According to the Galleria dell'Accademia, the sculpture with its carved base is 517 cm (5.17 metres, about 17 feet) high and weighs 5,560 kilos — roughly three times life size, and all solid marble. It was the first colossal marble statue produced in the High Renaissance and the first since classical antiquity, setting a precedent that echoed through the following century.
The details most visitors miss
Michelangelo captured David not after his victory — as Donatello and Verrocchio had done in bronze — but in the tense moment before the fight with Goliath. His brow is furrowed, his nostrils flared, his eyes narrowed and fixed on an unseen enemy, and his neck and hands taut with contained energy. The pose is a masterclass in contrapposto: David's weight rests on his right leg while the left is relaxed, tilting the hips and shoulders in a gentle S-curve that makes the marble seem alive.
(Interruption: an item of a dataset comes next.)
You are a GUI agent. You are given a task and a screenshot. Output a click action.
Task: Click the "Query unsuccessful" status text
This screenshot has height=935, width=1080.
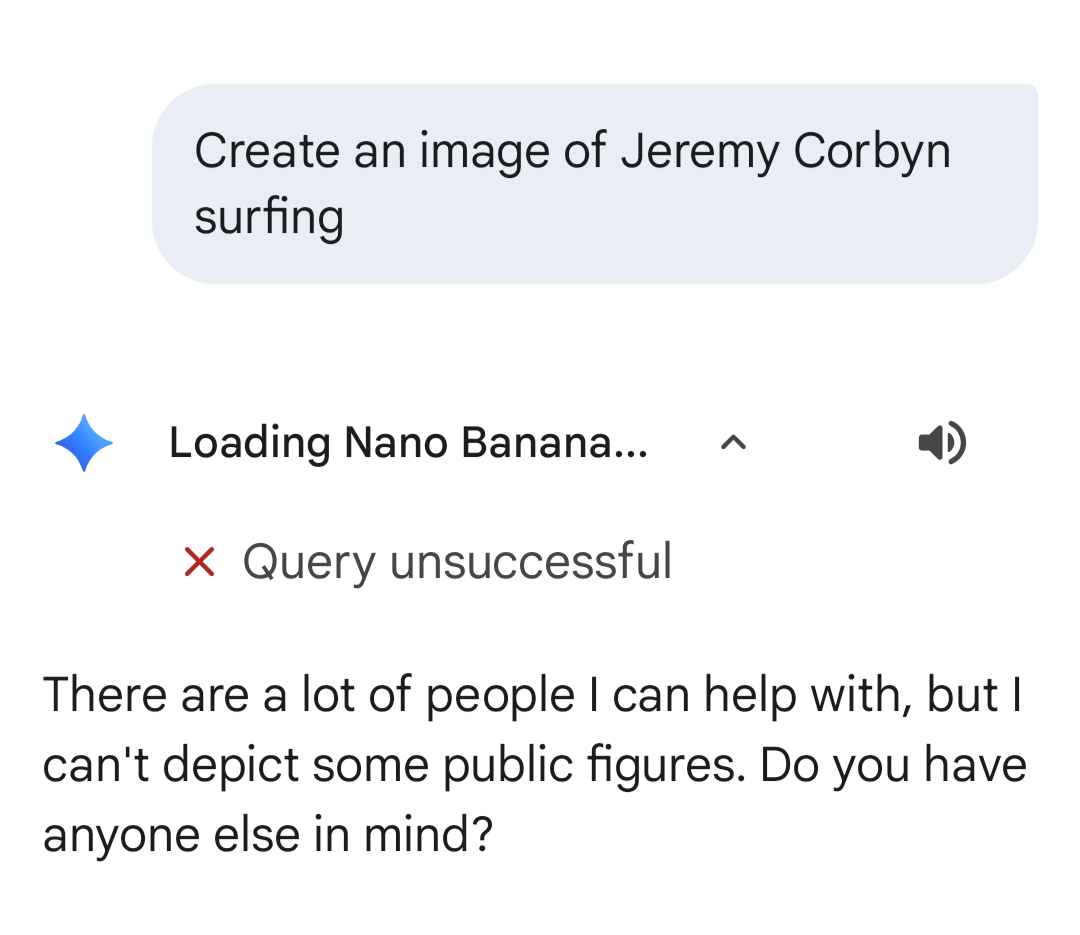click(457, 561)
Look closely and you will notice the famous "disproportions." David's head and hands — especially the right hand gripping the stone — are deliberately oversized. This was an optical correction: the statue was originally intended to sit high on a buttress of Florence Cathedral, so Michelangelo enlarged the features that mattered most for expression and gesture, ensuring they would read correctly when viewed from below. The pupils of the eyes are carved rather than painted, adding to the intensity of his gaze.
From Piazza della Signoria to the Accademia
David was never installed on the cathedral. When it was completed in 1504, a committee that included Leonardo da Vinci, Sandro Botticelli, Filippino Lippi and Perugino decided it was too magnificent to be hoisted out of sight, and it was placed instead at the entrance of the Palazzo Vecchio in Piazza della Signoria, where it became a symbol of the independent Florentine Republic. It stood outdoors for almost 370 years. By the mid-19th century, weathering and cracks in the left leg prompted the decision to move it indoors, and in 1873 the statue was transported slowly and carefully across the city over several days. It then waited years before its permanent display was ready. The purpose-built domed Tribune, designed by architect Emilio De Fabris, bathes the statue in natural light from above and was built to house it.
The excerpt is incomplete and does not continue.